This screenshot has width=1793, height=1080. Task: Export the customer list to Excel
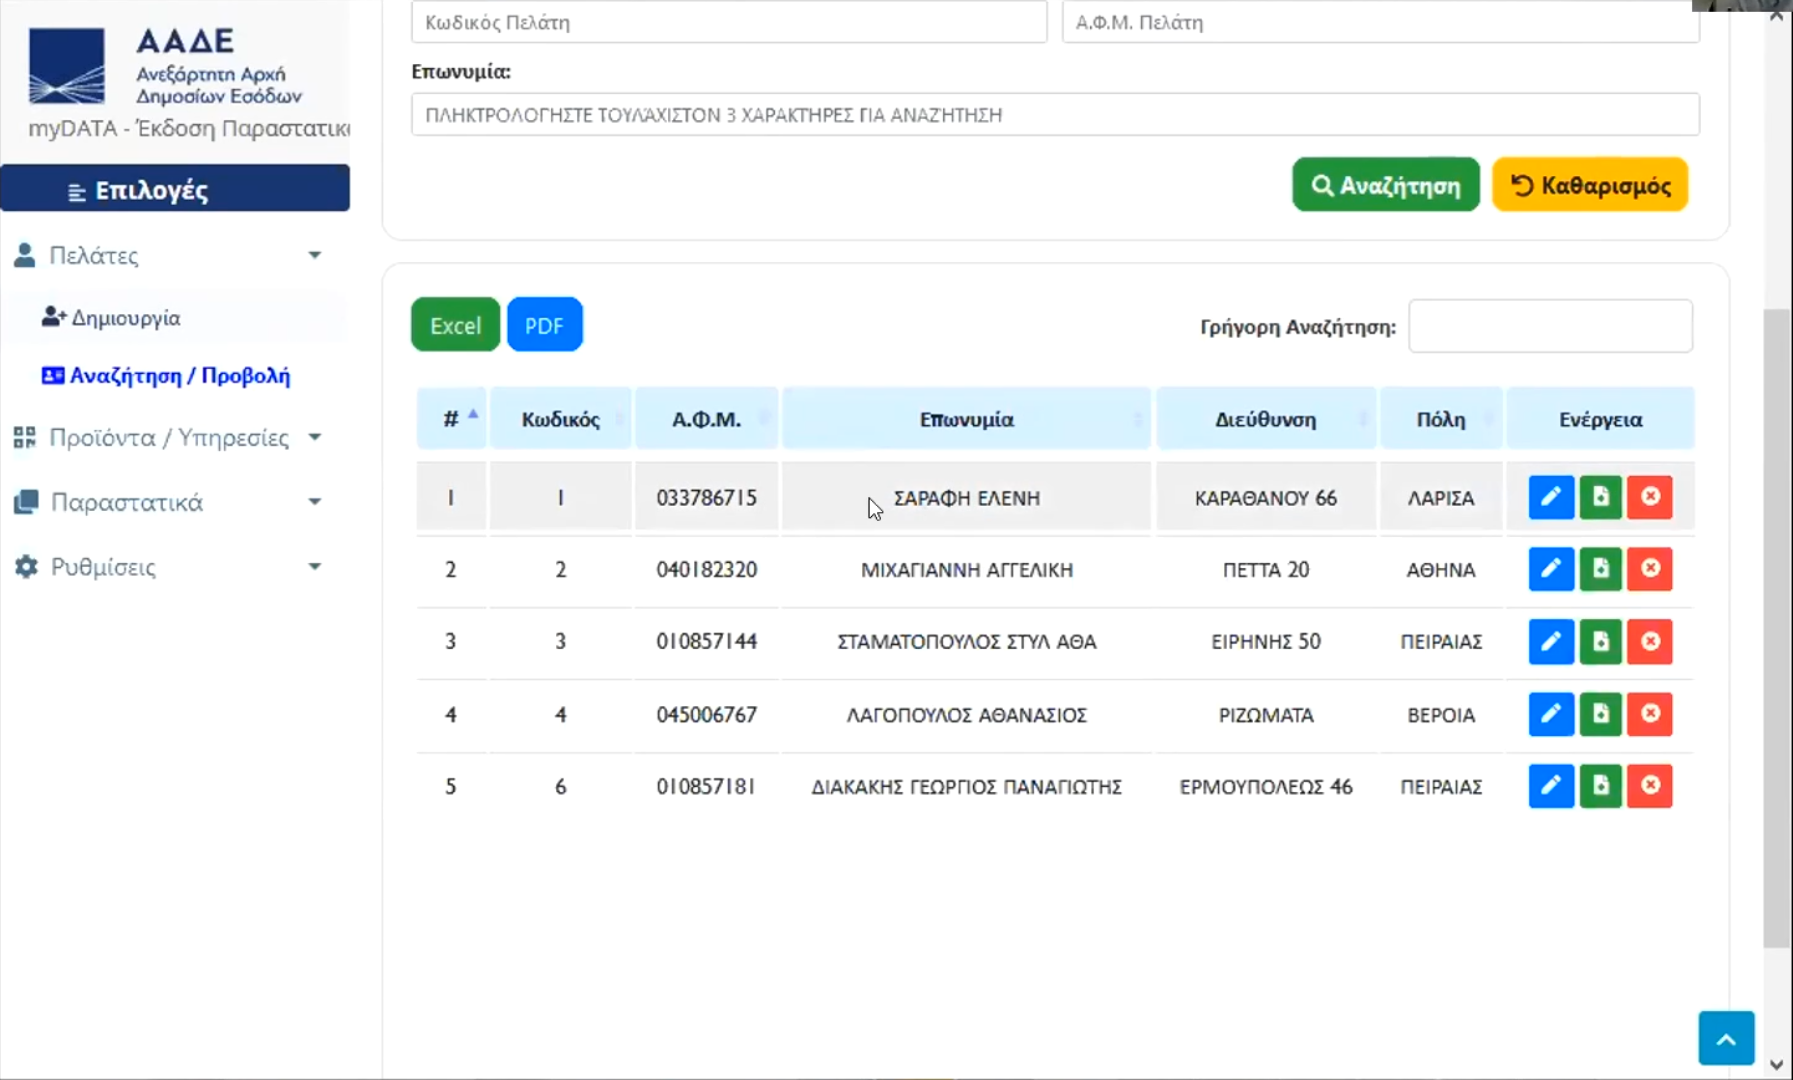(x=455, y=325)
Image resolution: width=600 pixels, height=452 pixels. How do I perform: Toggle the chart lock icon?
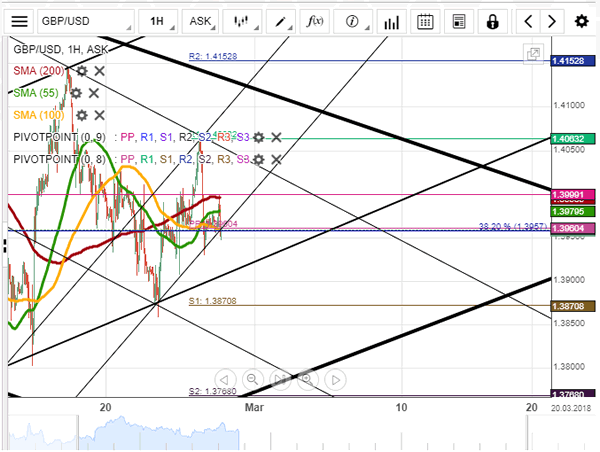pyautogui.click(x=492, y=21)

■ ■ ■ ■ ■

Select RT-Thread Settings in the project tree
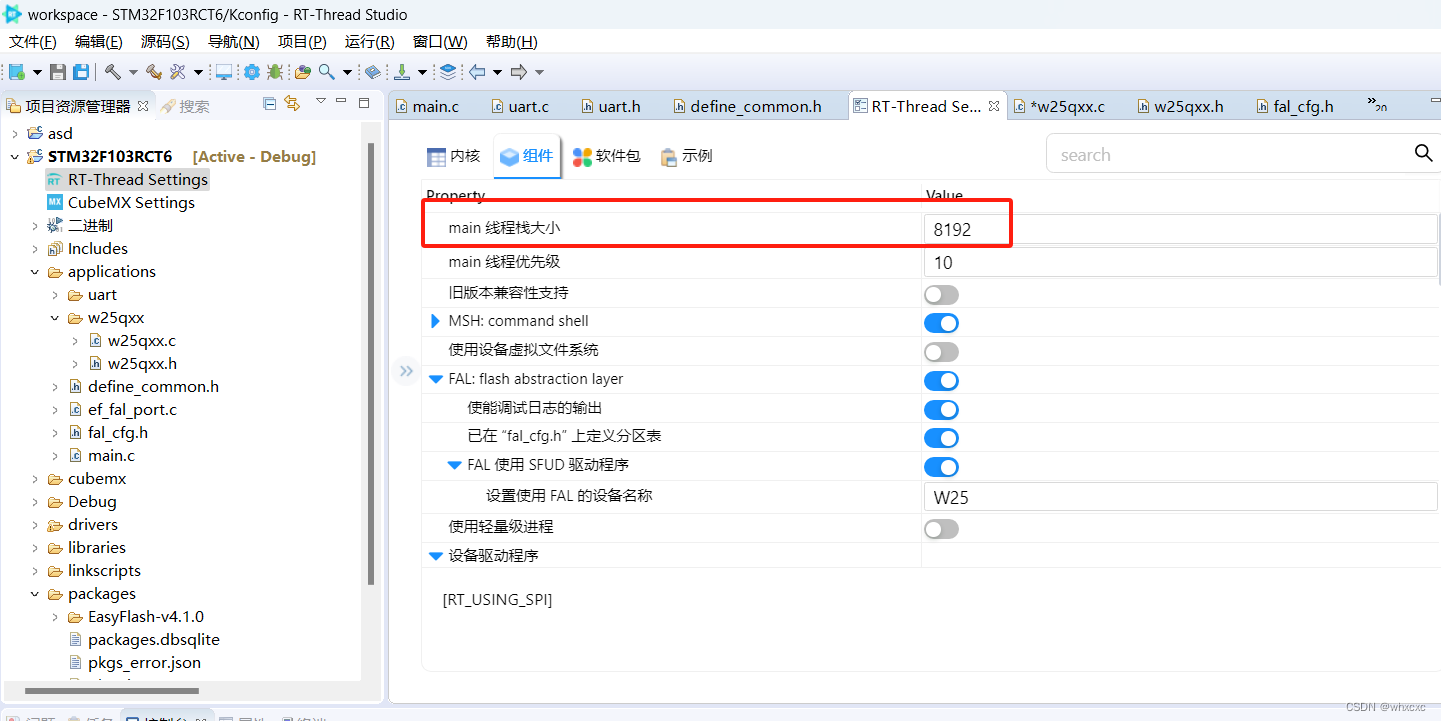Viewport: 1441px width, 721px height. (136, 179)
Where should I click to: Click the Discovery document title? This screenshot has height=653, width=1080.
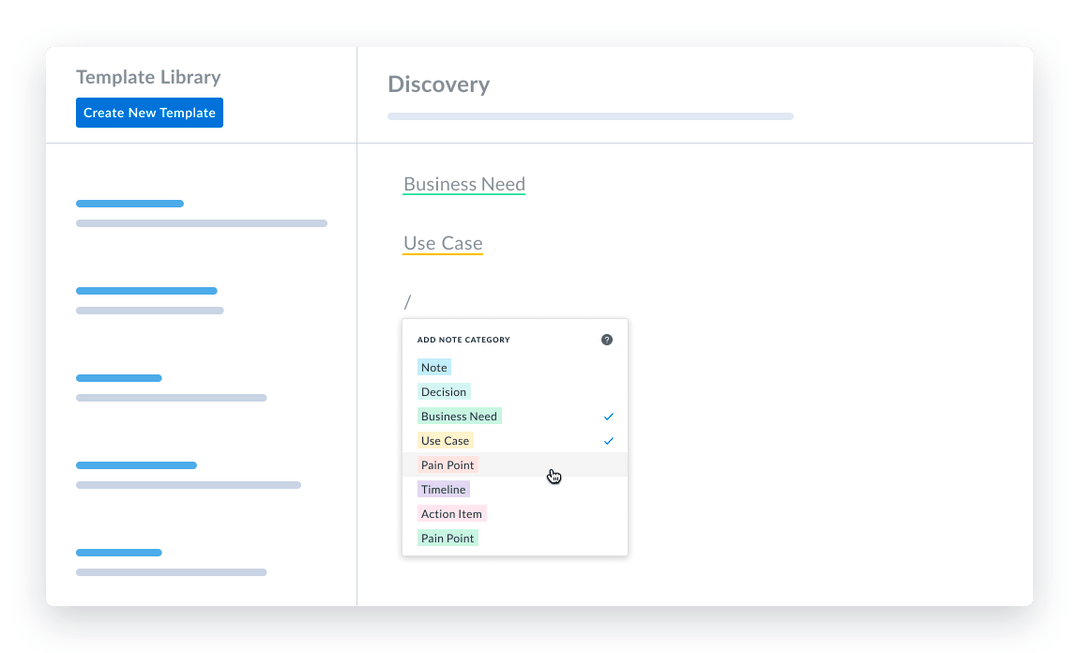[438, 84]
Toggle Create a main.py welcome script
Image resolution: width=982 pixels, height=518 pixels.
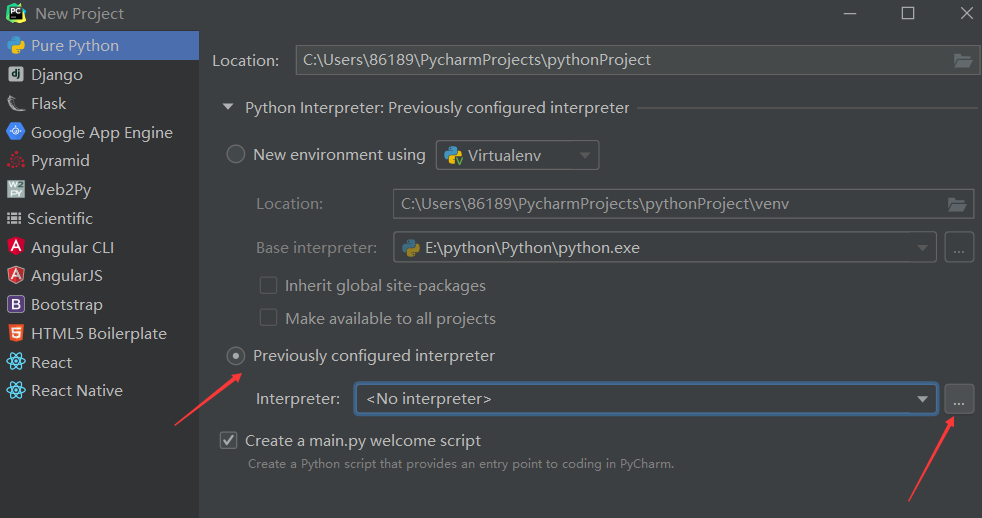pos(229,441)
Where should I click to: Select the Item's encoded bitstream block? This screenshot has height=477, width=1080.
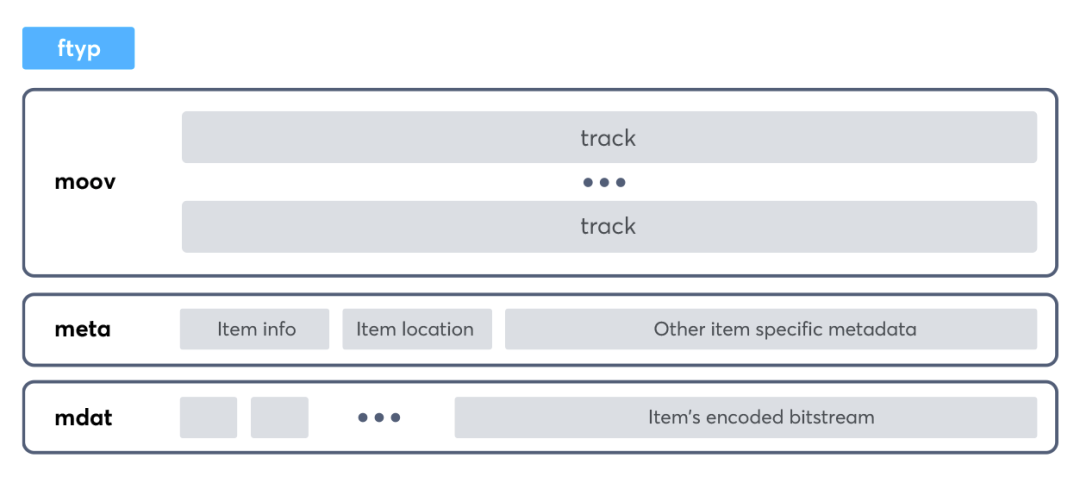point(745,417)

■ ■ ■ ■ ■

### Task requirements
Copy out the entries from the line containing "This screenshot has width=1793, height=1080." through the line containing "pyautogui.click(x=492, y=21)", including both of those lines. Omit the pictures.

### Final result
This screenshot has width=1793, height=1080. Task: Export the customer list to Excel
(x=455, y=325)
Image resolution: width=600 pixels, height=452 pixels. How do I perform: Toggle the chart lock icon?
pyautogui.click(x=492, y=21)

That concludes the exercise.